August Falling: Music and Its Role
When I was younger, I was able to write through anything. It wasn’t uncommon to have the radio blaring in the background.
As I got older, the ads started to irritate me – well, those annoying ones (“Hello! Hello!”) where somebody was talking right at you. They always broke my concentration.
Listening to CDs helped solve that problem. Originally, I’d just play anything. But as I grew more experienced and idiosyncratic (as a writer) I’d chose music that tonally suited whatever I was writing. It helped get me in the right mood and created a mindset that contributed to the story.
When I was thirty, I went through terrible clusters of panic attacks. A psychiatrist prescribed a certain medication, which I won’t name. The start-up side effects were terrible. I wanted to ditch it, but was told if I went off it, I’d have to wait five days before I could start anything else because of the risk of serotonin overdose.
So I stayed on it.
It knocked out the panic attacks, but it amped up my OCD until they were unbearable, so I had to double the dosage.
The side effects I experienced while I was on this drug were dreadful: dizziness, lack of coordination, apathy, digestive issues (I suspect it contributed greatly to the digestive issues I’d have five years later), parasomnia, hot flushes, among other things. But it was a trade-off: what was the lesser of two evils – the side effects or the brutal panic attacks and OCD?
Another thing the drug did was make it harder to write. Previously, I could sit down and write at any time. I wanted to write. Now I found it hard to get into my imagination. I suspect it’s because antidepressants stopped ruminating, whereas a writer needs to ruminate. You need your imagination to wander.
Going off that medication five years later was horrific.
I’ve broken an arm, been hit by a car and broken a leg, had severe nerve damage both times, broken three ribs in a car accident, broken my nose, had torturous digestive issues for six months, had chronic back and neck issues as I’ve gotten older, had foot stress fractures when I was younger, and done a host of other things to my body, and nothing – nothing – compares to the symptoms I experienced going off that drug.
I still have some of the side effects to this day – sixteen years later.
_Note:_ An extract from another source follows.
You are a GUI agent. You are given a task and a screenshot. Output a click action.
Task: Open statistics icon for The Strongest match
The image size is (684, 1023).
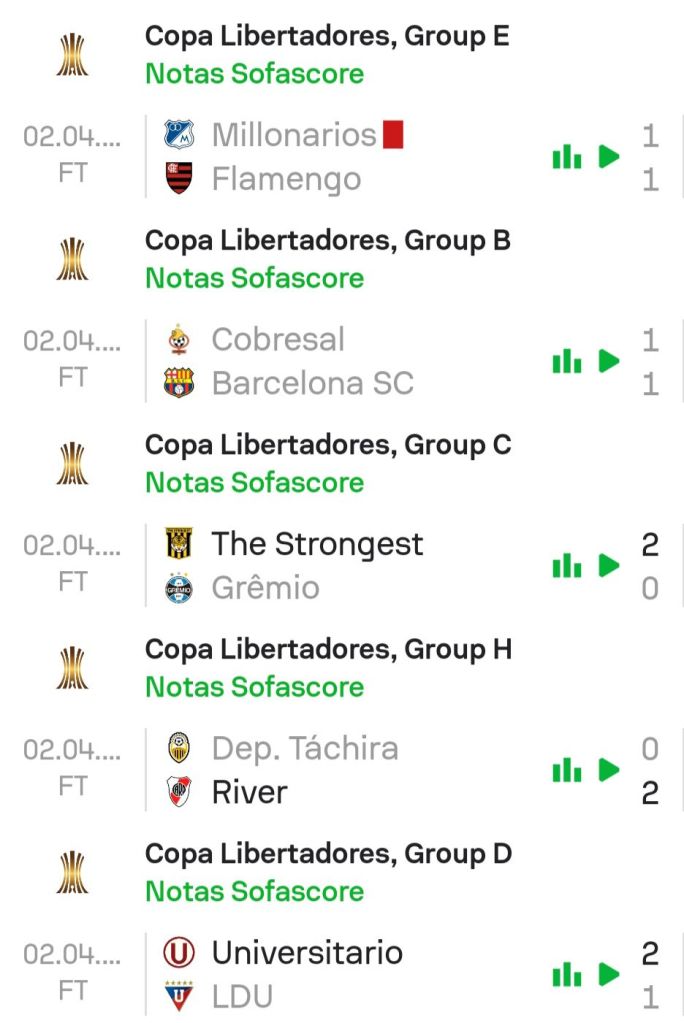point(566,566)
The psychiatrist who’d prescribed that medication assured me that eventually my body would reset. Years later, he conceded that might not happen. I’m not expecting it to.
As an aside, I found an online forum dedicated solely to people on this drug. They talked about the side effects I’d experienced (the psychiatrist had claimed some of these were from anxiety even though I’d never had those sort of anxiety symptoms before). When I told them how I went off the drug, they told me I was crazy – it was much too abrupt. Again, this was how I was told to do it.
The manufacturer of that drug went through various class action suits. It’s still on the market. I know of people who take it without a problem but, equally, I know of people who go through the hell I did – or worse.
What I found after I stopped taking it was I’d suddenly go blank while writing. It was like instant writer’s block, but just in relation to finding the next word. The next word didn’t even have to be anything highfaluting. It might’ve been “the”. But my mind would hit a wall. Then I’d sit there, trying to puzzle out what that word would be, while fearing there may never be a next word. All I saw was emptiness.
I grew to dread writing, worrying that it wasn’t the ideas that would dry up, but the words. I’d never be able to find the next word.
Struggling through that period I learned I couldn’t have distractions. I had to work in relative silence and focus to extract every word. Tapping into my imagination remained as difficult as it was when I was on the drug.
One strategy I developed was dedicating music to a story to find the right emotional tone. The music could be anything – a genre, an artist, or a band.
Mozart’s Piano Concerto 21 sat entirely behind my novella, The Shadow in the Wind, for example. I listened to it over and over and over before any writing session, or even during breaks. It spoke to me of the protagonist.
For August Falling, that artist was P!nk. Her songs range from a sullen rebelliousness to a melancholy lament to gleefully confrontational – the ingredients behind the title character’s life. (Not that I know P!nk, but in interviews she seems pretty cool, too, so I’ve always liked her music.)
So P!nk was all I listened to – when I was driving, or before a writing session, and sometimes even during a writing session when I was taking a break.
It was the perfect way to keep oriented.